Do any of you know of any AM station that operates with one site during full daytime operation and another site during critical hours? Kind of expensive for a Class D, but when you consider that these stations may be owned by a big company with other sites available anyway, it would seem advisable in certain cases. I don't think that there is any regulation that would prohibit it, but perhaps our experts here know for sure.
 
Do you mean:
A) One site for day, another for critical hours, off the air at night
B) One for day, another for night
C) One for day and critical hours, another for night
D) One for day, another for critical hours and night
E) One for day and night, another just for critical hours (I think ??? this is the one)
F) Three sites: one for day, a second for critical hours, a third for night

Try: LMGTFY.
(we are living in critical hours!)
 
I did do several searches but could not find it.

Most likely A, D, or E.

The FCC is cracking down on Class D night operation that doesn't serve the community of license, even though the regulations haven't required it for Class Ds. Seems strange when they have bent over backwards with the Class D and other AM translators and HD-2 and HD-3 translators.
 
WMNY-AM in McKeesport (Pittsburgh) PA is a two-site operation. Originally licensed to McKeesport, PA
about 12 miles southeast of Pittsburgh. They have moved the daytime stick to a location just east of
downtown Pittsburgh to cover the populated areas a little better. At least the populated areas with
money....McKeesport is a sad, depressed former mill town at this point.

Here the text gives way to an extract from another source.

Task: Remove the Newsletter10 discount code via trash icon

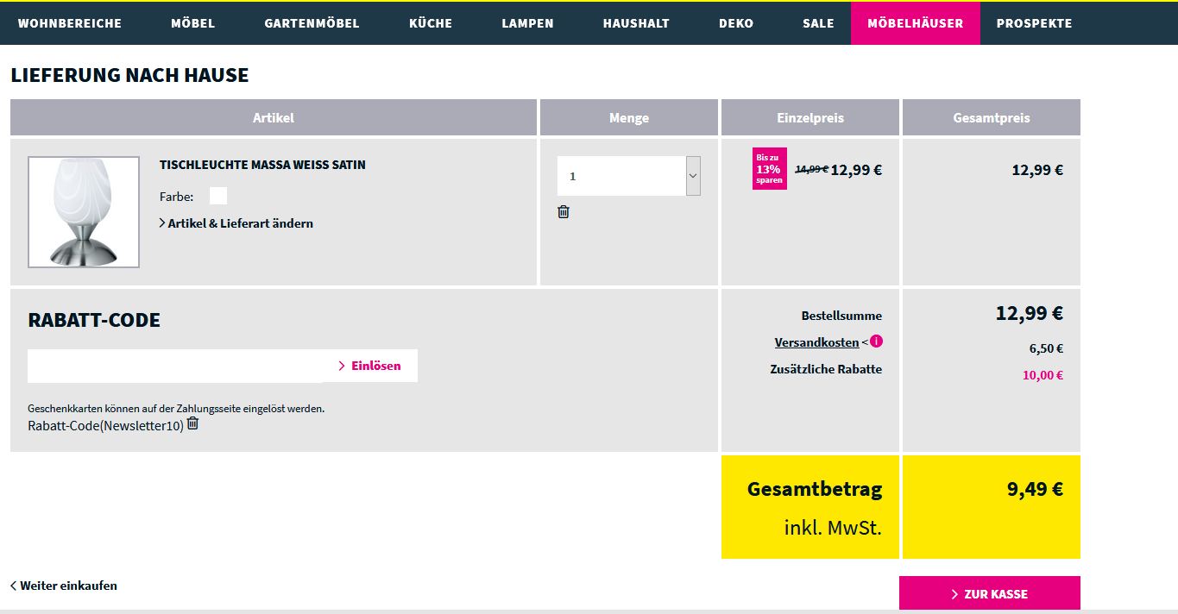Action: coord(192,423)
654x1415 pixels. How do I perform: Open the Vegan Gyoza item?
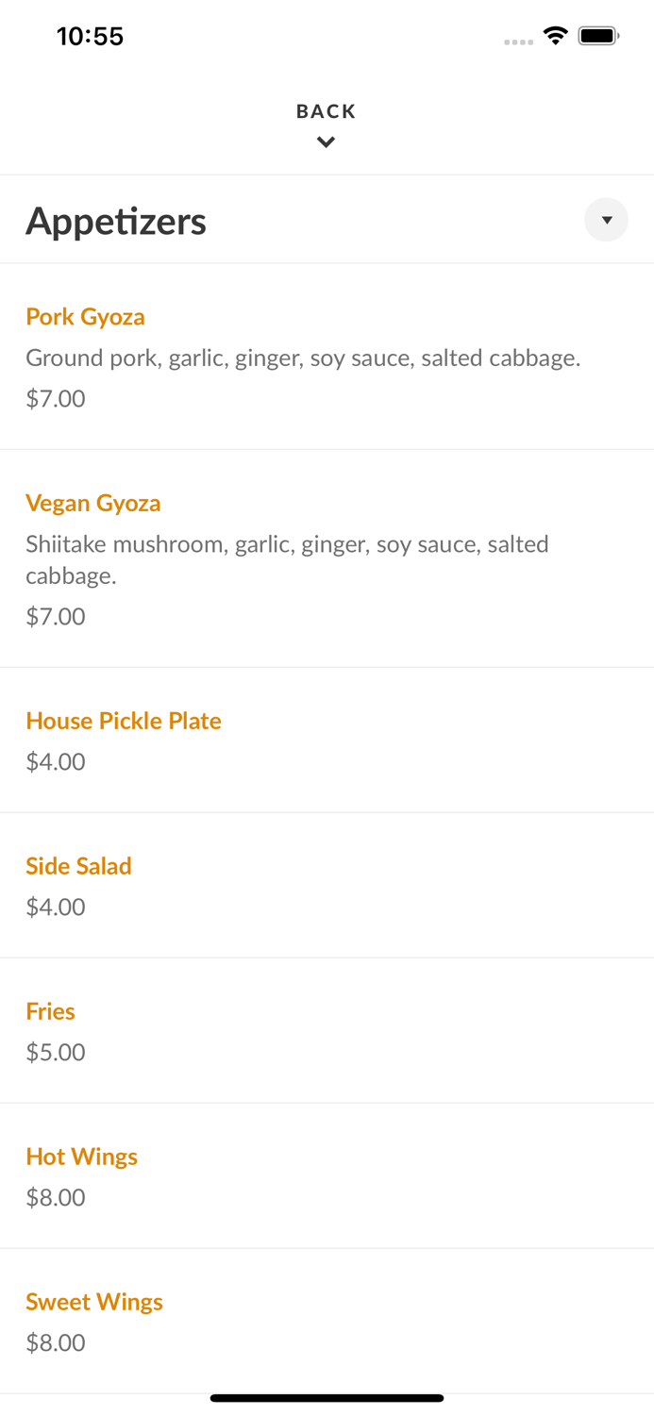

But at night they drop down to 1kW and move to a tower in far southern Allegheny County near
the original City of License. The station is barely audible in Pittsburgh during that time.

Not sure what they do for critical hours, but back when they were doing talk the afternoon
guy used to joke about "The Low Power Hour" during his show in the wintertime. So my guess
is that they were shifting to that other tower.

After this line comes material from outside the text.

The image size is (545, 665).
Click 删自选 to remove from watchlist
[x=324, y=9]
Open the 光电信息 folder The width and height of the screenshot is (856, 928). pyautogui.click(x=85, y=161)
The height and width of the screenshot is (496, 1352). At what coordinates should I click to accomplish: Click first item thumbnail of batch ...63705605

This station is the former WMCK/WIXZ, where Rush Limbaugh had his first radio gig.
 
Yes, there are plenty of two-site day/night operations out there. That wasn't the OP's question...and to that question (are there any stations with separate sites for daytime and CH), I know of none.
 
Yes, there are plenty of two-site day/night operations out there. That wasn't the OP's question...and to that question (are there any stations with separate sites for daytime and CH), I know of none.

I know of none either. Most critical hour limitations are solved by a reduction in power.
 
There are some unique CH situations where the 5 mV/m contour must be maintained over the city of license, even when it is quite low power. Even at high power, the signal may not reach a large population center. NIMBYs, zoning, meddling competitors, and the restrictive cost of a directional antenna also complicate tower placement. So there are situations where it would be advantageous to have separate sites. A single shared existing tower would probably work best for a separate site in such a situation.
 
I would also be interested in stations with vastly different directional patterns, even if they're off the same set of towers, such that there are different, almost non-overlapping areas covered daytime vs. nighttime. For one example, let's say you get blanketing interference from one such station in the daytime even with a radio that's so insensitive it can't detect a 50kW on 540 with a 1/2-wave antenna 10 miles away across a saltwater path. At sunset, the signal would suddenly become undetectable even with a large antenna, even though there may be no actual change in transmitter power. Possibly, another skywave signal on the same frequency would simultaneously come up (due to their change in pattern/power) strong enough so it would have wiped out the local even if it was still on day power.
Maybe I should start another topic for finding stations like that?
 
I'm not suggesting that this is an ideal situation. However, since there are so many large group owners now with many tower sites that it does become practical and feasible in some cases.